Reproduce the items from the beginning through the line containing "February 04, 2013, 06:09:51 PM (75, 1648)", replacing "Quote from" with "Quoted from" and leaving everything else unchanged.
**** Extracted entries
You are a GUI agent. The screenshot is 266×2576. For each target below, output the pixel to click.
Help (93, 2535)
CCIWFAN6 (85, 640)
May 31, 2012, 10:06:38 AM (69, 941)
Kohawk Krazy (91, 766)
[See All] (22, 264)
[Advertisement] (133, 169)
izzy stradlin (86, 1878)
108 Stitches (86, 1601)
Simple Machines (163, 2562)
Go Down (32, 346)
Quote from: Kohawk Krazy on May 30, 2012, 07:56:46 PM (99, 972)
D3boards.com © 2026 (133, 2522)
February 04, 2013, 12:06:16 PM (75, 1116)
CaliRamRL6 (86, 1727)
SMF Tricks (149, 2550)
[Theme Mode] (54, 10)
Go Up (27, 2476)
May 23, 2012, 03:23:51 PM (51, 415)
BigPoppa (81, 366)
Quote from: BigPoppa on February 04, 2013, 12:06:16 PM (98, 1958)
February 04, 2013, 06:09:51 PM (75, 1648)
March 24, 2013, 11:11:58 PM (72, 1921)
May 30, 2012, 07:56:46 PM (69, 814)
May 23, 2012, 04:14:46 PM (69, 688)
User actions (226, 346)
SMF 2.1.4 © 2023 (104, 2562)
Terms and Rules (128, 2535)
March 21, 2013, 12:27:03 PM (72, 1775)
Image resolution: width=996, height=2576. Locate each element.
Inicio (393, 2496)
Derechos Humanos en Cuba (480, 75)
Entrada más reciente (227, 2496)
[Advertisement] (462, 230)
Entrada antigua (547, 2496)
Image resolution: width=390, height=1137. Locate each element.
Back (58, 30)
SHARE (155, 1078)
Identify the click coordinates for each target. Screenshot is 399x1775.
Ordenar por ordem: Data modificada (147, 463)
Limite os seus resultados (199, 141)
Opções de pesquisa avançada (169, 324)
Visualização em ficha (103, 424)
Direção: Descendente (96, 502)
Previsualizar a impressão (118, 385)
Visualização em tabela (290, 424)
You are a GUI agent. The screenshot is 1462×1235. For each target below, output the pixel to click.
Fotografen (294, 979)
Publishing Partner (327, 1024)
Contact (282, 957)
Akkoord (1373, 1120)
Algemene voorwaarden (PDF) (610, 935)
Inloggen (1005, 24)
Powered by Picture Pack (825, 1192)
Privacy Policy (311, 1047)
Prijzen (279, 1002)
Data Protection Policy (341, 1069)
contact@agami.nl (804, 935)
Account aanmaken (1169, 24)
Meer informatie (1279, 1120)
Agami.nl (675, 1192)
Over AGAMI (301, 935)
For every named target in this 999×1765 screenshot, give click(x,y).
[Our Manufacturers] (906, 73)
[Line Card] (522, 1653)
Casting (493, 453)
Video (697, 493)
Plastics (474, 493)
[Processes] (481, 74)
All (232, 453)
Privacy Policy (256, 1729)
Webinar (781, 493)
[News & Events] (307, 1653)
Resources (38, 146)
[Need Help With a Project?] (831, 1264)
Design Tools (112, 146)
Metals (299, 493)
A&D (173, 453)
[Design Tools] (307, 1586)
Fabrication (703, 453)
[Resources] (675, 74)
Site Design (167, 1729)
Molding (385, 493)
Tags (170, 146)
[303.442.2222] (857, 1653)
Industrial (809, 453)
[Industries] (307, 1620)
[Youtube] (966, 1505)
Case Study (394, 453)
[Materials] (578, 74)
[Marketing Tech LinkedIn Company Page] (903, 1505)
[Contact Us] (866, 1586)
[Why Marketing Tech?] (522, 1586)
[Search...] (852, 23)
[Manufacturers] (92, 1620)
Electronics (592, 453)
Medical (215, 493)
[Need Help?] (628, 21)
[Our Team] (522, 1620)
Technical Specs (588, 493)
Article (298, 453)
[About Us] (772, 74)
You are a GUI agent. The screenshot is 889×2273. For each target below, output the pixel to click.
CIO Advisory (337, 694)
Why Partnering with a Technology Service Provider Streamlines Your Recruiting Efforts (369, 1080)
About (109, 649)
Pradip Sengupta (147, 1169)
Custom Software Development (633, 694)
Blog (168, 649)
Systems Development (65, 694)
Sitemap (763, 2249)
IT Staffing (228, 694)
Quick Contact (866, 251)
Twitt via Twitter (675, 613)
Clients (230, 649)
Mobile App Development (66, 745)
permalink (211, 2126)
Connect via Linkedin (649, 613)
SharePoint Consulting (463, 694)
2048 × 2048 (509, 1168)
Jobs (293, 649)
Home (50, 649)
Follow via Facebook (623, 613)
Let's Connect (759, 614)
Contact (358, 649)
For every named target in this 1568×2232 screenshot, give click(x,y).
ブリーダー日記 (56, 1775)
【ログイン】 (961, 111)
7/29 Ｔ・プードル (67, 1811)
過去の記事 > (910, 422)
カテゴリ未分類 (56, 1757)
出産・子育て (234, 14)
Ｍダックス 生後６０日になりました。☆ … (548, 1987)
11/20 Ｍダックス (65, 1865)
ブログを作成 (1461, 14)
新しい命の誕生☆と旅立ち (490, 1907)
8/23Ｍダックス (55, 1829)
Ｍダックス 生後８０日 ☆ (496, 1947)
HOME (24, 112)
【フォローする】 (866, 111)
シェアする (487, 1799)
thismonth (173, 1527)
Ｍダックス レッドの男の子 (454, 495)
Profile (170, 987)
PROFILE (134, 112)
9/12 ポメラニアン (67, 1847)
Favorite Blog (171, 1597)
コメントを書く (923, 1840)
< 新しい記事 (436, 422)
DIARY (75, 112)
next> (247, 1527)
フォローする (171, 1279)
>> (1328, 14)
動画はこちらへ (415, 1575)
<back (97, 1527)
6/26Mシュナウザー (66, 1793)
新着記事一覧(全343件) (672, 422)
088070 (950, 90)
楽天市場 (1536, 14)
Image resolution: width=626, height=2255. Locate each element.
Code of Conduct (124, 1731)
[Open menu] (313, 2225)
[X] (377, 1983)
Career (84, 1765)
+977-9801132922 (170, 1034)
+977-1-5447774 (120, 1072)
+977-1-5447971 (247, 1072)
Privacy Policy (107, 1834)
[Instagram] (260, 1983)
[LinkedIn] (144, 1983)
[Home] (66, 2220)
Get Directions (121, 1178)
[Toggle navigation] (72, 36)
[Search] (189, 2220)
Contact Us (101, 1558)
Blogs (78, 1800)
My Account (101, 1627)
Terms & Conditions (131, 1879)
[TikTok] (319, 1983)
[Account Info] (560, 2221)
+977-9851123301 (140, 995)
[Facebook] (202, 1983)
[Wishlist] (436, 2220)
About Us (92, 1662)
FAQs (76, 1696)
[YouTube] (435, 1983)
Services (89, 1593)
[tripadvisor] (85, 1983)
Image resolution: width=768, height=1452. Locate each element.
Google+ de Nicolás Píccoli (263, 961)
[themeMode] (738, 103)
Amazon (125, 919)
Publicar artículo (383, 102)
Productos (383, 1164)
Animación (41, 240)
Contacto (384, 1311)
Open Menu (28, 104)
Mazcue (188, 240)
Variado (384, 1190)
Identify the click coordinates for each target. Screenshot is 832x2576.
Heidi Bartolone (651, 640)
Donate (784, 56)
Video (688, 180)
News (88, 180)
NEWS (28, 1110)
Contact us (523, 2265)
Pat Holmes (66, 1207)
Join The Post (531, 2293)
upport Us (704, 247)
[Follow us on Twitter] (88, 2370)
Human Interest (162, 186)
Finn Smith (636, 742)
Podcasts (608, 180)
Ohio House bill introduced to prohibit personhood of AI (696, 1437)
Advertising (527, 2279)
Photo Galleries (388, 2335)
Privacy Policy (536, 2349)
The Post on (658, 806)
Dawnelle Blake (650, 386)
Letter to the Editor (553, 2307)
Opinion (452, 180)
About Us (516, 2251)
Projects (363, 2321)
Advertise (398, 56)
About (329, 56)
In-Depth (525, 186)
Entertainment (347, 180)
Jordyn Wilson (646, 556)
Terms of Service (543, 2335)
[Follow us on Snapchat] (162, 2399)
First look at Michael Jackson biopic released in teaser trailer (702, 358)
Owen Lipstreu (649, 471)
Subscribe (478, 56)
********
# Task solution
You are a GUI agent. The screenshot is 266×2576. For each target below, output the pixel to click.
Help (93, 2535)
CCIWFAN6 (85, 640)
May 31, 2012, 10:06:38 AM (69, 941)
Kohawk Krazy (91, 766)
[See All] (22, 264)
[Advertisement] (133, 169)
izzy stradlin (86, 1878)
108 Stitches (86, 1601)
Simple Machines (163, 2562)
Go Down (32, 346)
Quoted from: Kohawk Krazy on May 30, 2012, 07:56:46 PM (99, 972)
D3boards.com © 2026 (133, 2522)
February 04, 2013, 12:06:16 PM (75, 1116)
CaliRamRL6 (86, 1727)
SMF Tricks (149, 2550)
[Theme Mode] (54, 10)
Go Up (27, 2476)
May 23, 2012, 03:23:51 PM (51, 415)
BigPoppa (81, 366)
Quoted from: BigPoppa on February 04, 2013, 12:06:16 PM (98, 1958)
February 04, 2013, 06:09:51 PM (75, 1648)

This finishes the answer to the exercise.